▶ _The task_
Please retype every entry, keeping each one exactly as written.

▶ _Information given_
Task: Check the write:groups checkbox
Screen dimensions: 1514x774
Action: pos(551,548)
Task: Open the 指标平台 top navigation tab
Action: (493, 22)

▶ _Result for this exercise_
Task: Check the write:groups checkbox
Screen dimensions: 1514x774
Action: pos(551,548)
Task: Open the 指标平台 top navigation tab
Action: (493, 22)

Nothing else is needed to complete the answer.